The Duan tribe was thus destroyed and their forces were absorbed by the Yan and Zhao. Later that year, Duan Liao attempted to rebel, but he and his partisans were killed, and his head was sent to Zhao. Despite the loss of Liaoxi, the Duan remained influential among the Murong states and in Zhao. A number of women in the clan married into the Murong, becoming princesses and empresses, while Duan Liao's brother, Duan Lan fled to Zhao and became a military general. During the Ran Min disturbance, Lan's son, Duan Kan, established the state of Duan Qi (350–356), while his cousin, Duan Qin founded his own short-lived state of Zhao in 352, perishing that same year.

== Sources ==

- Lü, Simian (1948). "A History of Jin, Northern and Southern Dynasties"
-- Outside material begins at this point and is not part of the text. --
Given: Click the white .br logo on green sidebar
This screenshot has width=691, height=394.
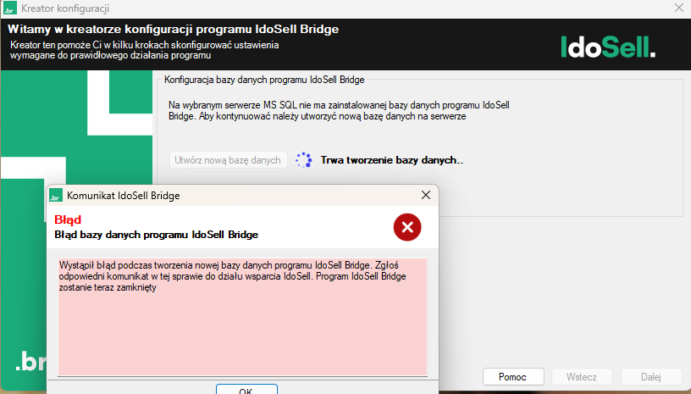Looking at the screenshot, I should [30, 363].
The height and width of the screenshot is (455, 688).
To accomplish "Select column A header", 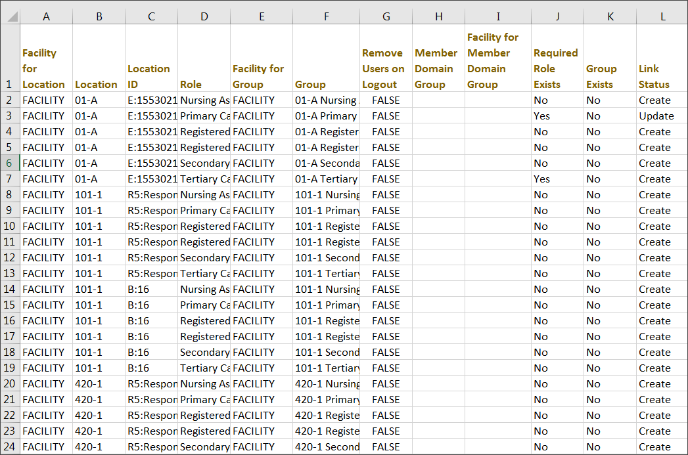I will tap(46, 16).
- Schreiber, Gerhard (1949). "THE HISTORY OF THE FORMER YEN DYNASTY 前 燕 (285-370)"
- Schreiber, Gerhard (1956). "The History of the Former Yen Dynasty 前燕 (285–370) PART II. Continued from Monumenia Sercia, Vol. XIV., pp. 374–480"
- Schreiber, Gerhard (1956), "The History of the Former Yen Dynasty 前燕 (285–370): PART II". Continued from Monumenia Sercia, Vol. XIV., pp. 374–480." Monumenta Serica, 15(1), 1–141. https://doi.org/10.1080/02549948.1956.11730946
- "Book of Jin"
- "Zizhi Tongjian"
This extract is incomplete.